Orędzia prezydenta Kaczyńskiego bardzo uważnie wysłuchały również sejmowe sprzątaczki. Relacja sprawozdawcy „Dziennika”: „Co on chrzani? – rzuca jedna z nich w stronę telewizora. – Co ty gadasz, dobrze mówi! Chrzanić to będzie zaraz Tusk. Znów nam opowie kilka bajeczek – broni prezydenta jedna z jej koleżanek. Ta jednak nie ustępuje. – On się w ogóle na ekonomii nie zna – kwituje i opuszcza pomieszczenie”.
Inny obrazek pokazujący parlament od kuchni w „Fakcie”: „...byliśmy niezmiernie zaskoczeni, gdy zobaczyliśmy, jak kelnerzy w sejmowej kawiarni chodzą na palcach. Starali się też za bardzo nie brzękać naczyniami. Wszystko po to, by broń Boże nie obudzić pochrapującego w fotelu posła Andrzeja Bętkowskiego z PiS”. „Zjadłem obiad i musiałem się zrelaksować” – tłumaczył potem poseł.

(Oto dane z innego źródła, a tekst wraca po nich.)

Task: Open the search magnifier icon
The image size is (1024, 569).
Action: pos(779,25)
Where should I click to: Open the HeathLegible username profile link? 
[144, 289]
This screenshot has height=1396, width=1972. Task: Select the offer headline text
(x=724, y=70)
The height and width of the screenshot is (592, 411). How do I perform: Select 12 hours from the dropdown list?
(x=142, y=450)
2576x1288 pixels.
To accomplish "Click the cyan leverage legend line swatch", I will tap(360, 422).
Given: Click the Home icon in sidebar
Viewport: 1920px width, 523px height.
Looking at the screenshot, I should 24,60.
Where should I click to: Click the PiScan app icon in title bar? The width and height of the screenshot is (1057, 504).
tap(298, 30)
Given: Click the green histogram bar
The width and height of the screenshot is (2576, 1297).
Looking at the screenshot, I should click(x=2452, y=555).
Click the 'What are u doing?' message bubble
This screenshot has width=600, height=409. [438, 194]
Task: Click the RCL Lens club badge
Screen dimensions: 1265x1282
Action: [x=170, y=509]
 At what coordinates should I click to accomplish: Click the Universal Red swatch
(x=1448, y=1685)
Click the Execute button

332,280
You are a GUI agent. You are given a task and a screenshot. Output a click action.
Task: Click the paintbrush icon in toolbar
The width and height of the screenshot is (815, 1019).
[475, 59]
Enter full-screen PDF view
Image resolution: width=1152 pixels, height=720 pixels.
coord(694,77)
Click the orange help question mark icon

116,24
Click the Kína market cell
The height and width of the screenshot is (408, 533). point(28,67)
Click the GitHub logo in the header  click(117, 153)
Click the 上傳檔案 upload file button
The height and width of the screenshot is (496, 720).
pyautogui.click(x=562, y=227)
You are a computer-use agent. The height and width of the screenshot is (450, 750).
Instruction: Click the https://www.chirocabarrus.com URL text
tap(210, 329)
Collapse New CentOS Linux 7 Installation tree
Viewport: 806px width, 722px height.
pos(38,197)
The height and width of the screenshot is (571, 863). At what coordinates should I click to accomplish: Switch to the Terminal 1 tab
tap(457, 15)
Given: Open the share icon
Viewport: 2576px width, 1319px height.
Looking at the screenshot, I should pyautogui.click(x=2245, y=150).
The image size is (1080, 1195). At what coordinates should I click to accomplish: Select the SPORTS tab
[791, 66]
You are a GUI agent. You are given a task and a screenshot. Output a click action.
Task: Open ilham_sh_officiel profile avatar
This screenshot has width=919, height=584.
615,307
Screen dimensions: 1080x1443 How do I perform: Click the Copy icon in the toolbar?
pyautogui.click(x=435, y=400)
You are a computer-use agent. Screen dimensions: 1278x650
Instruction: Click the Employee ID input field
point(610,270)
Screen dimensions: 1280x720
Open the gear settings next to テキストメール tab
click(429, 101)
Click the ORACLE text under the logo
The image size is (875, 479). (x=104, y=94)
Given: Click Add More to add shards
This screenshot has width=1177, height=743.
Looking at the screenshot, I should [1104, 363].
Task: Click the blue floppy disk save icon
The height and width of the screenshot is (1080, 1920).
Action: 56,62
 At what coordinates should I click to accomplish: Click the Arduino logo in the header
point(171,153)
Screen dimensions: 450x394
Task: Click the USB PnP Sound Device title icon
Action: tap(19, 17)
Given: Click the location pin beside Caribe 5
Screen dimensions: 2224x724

Nareszcie ktoś o nas dobrze napisał. Roberto Polce, włoski pisarz, tłumacz i fotografik, w książce „Polska – błyskawiczne vademecum obyczajów i tradycji”: „Polacy, kłótliwi i anarchiczni w czasach pokoju, jak mało kto umieją się zjednoczyć w chwili zagrożenia. Nigdy się nie poddali. Temu narodowi nieustraszonych ludzi – lekkomyślnych szaleńców o ułańskiej duszy, jak insynuują niektórzy – historia przyznała w końcu rację”.
Naszą ojczyzną zachwyca się również znany brytyjski pisarz Frederick Forsyth, w szczególności zaś jednym z kandydatów do Parlamentu Europejskiego. „Polska to wielki kraj ze wspaniałymi ludźmi, którzy zasługują na godną reprezentację w Brukseli. Michał Kamiński jest odpowiednią osobą do tego zadania” – ogłasza autor „Psów wojny” na stronie internetowej Kamińskiego.